B&S: Wow, I would have never guessed any of this was live.
RP: Most of the album is, actually.
B&S: What's your primary piece of equipment for Repairer material? Or is there even a single one?
RP: I use a modular synthesize I've been building, that is the bulk of it. And a few 80s Roland synthesizers (Alpha Juno, Juno 106, and MC-202). The modular system is basically a synthesizer that has been broken up into individual parts so you can connect them together in different ways, so if you want your sound to go through a Moog filter, and then a Korg-style filter, you can do that. If you want 500 oscillators, you can do that as well. What I've done is buy or build various components over the years to build this insane reconfigurable synth.
B&S: So like the Winchester house, but a synthesizer.
RP: Yep, but with more ghosts. I wanted to be able to do all the stuff I did with Body Hammer, but with a synth. So it has multiple samplers, digital effects (all with analog voltage control), filter banks, bit crushers, sample rate reduces, a Big Muff clone, etc. Oh, and a full drum machine. It's pretty wild.
B&S: It sounds like the possibilities are pretty much endless.
RP: Yeah, I wake up every day with an idea for something different to try with it. I have actually written my own firmware for one of the digital modules, and my friend David Kant and I are working on a hybrid analog digital design right now. I just lasercut the prototype panel for testing recently.
B&S: So the module is replicate-able to some degree?
RP: Yeah, we're trying to secure funding to have it manufactured, but we will also be offering open source. You could conceivably have your own PCB printed up, order parts, and drop the firmware on yourself to make your own.

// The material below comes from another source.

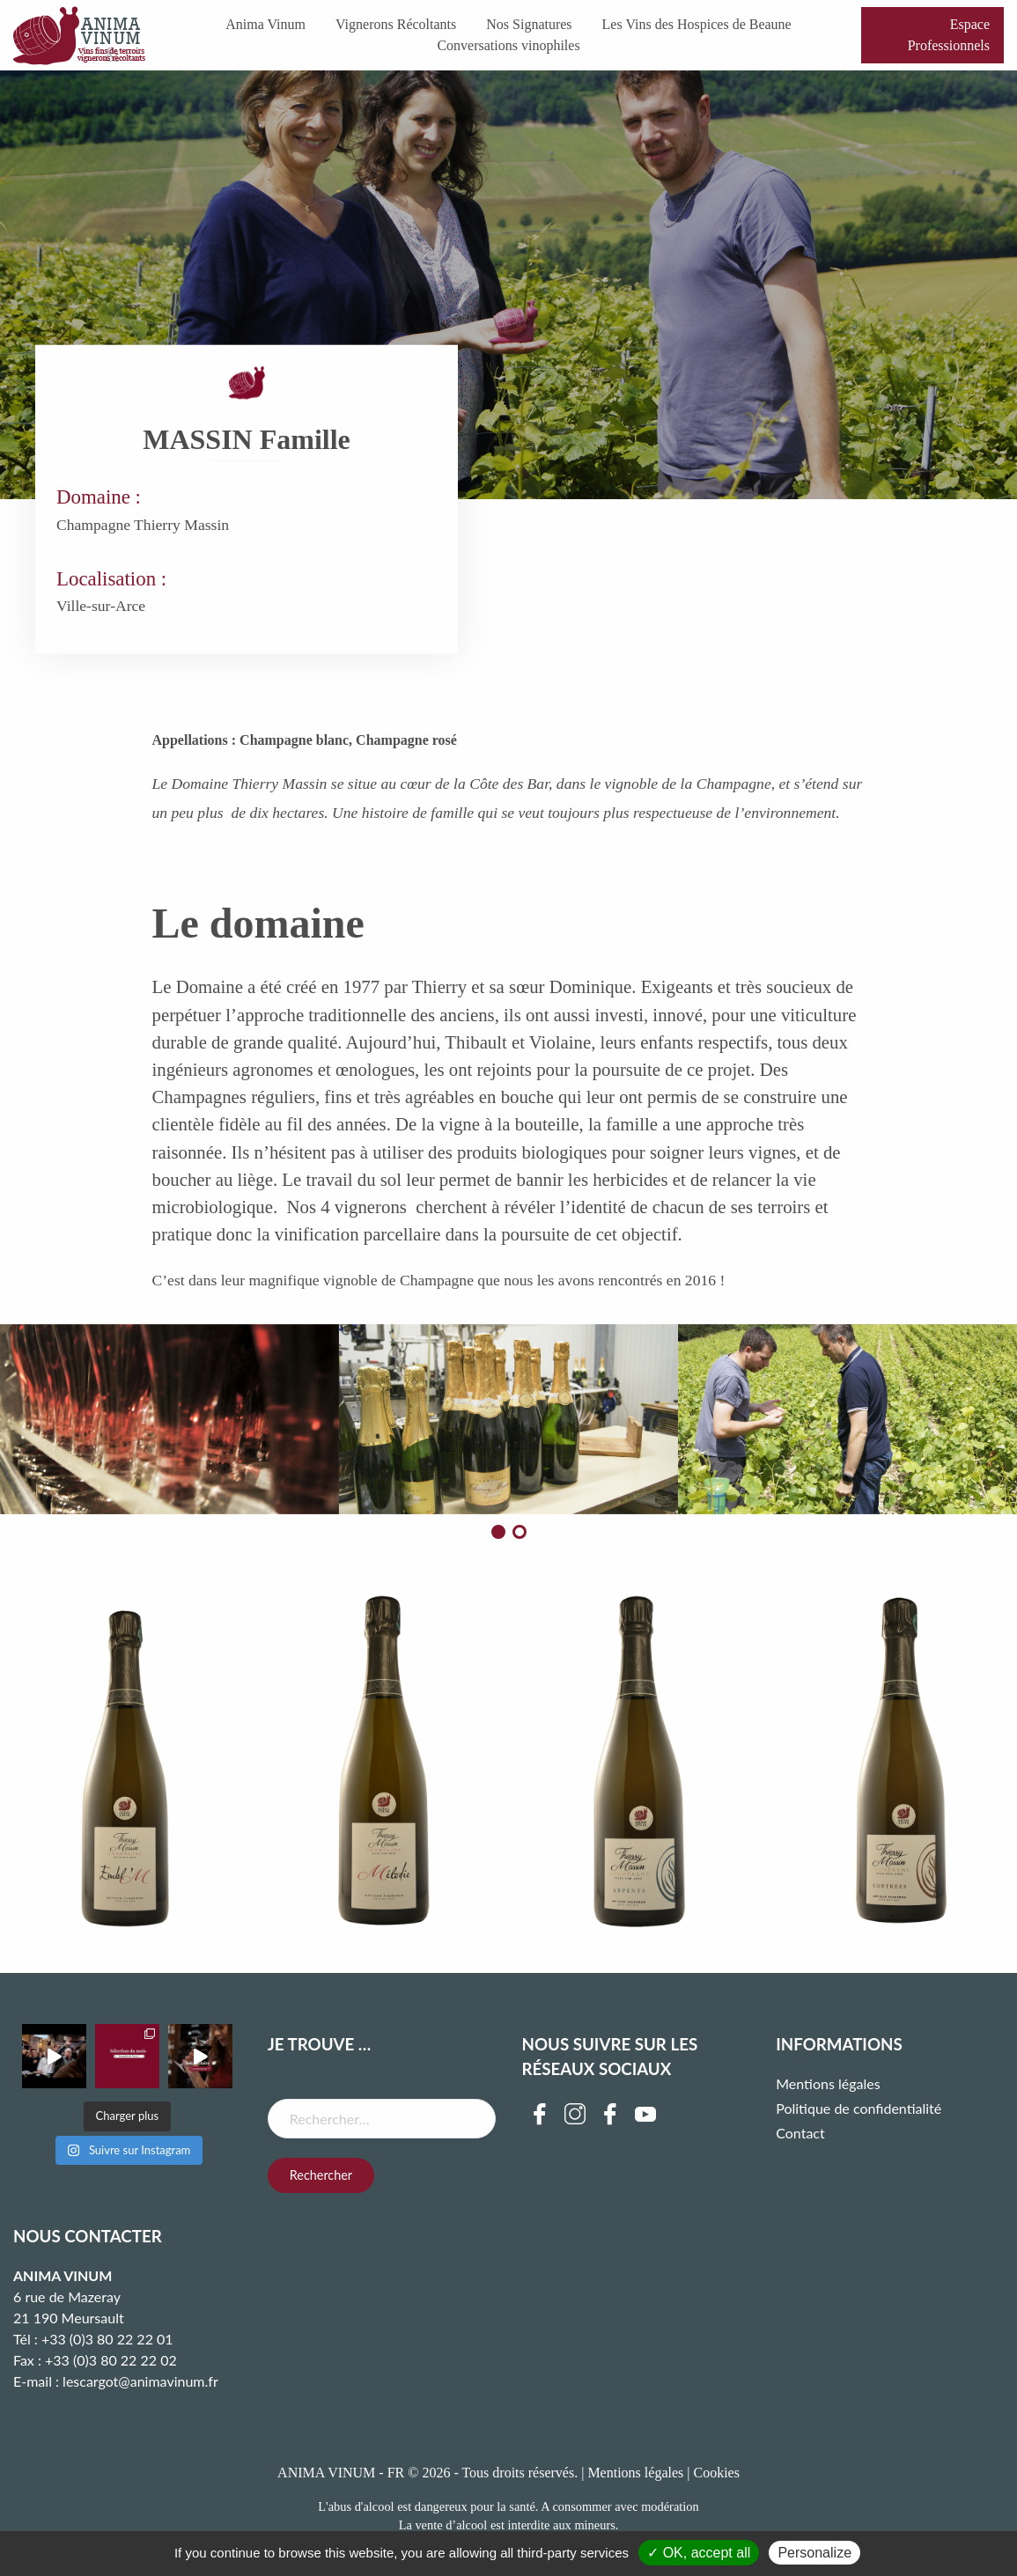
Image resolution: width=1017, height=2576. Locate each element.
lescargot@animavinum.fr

B&S: Last we spoke, you were working on a potential app too, I think?
RP: Yeah, that design fell through, although we did release software through Cutty Strange (Records). I have been asked by a few major tech companies to do some programming for them, but I just don't have the time to invest with everything else going on and my Ph.D. At some point I'll get back on it and release an application for sound, probably spatial audio for some of my pieces.

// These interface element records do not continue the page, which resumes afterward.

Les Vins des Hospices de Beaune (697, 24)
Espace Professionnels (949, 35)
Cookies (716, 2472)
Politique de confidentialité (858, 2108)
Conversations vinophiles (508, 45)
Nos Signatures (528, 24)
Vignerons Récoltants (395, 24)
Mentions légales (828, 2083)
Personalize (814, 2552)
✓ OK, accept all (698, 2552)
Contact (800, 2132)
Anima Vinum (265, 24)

B&S: So what's on the list, as far as what you want to complete next?
RP: I have to have my colloquium, where I present the first chapter of my dissertation. Then I have to finish writing it and I'll be done. I am writing about the aesthetics of simulation from both a technical and cultural perspective. Technical in the sense that I am interested, from a practical perspective, in how we distinguish simulation from mediation, etc.
B&S: In my head I read that in a robot voice.
RP: I write a lot about horror and science fiction actually. John W. Campbell's “Who Goes There?” (better known as The Thing) features heavily. I think what I'm writing about can be used (by artists) to better understand a lot of the nostalgic music/art/film we see lately. Specifically things like the simulation of the look and feel of film in digital video. Stranger Things is a good example of that.
B&S: They definitely get closer to it then a lot of the other attempts I’ve seen.
RP: Yeah, absolutely. I really want to get beyond talking about the return to styles of film-making as just nostalgic.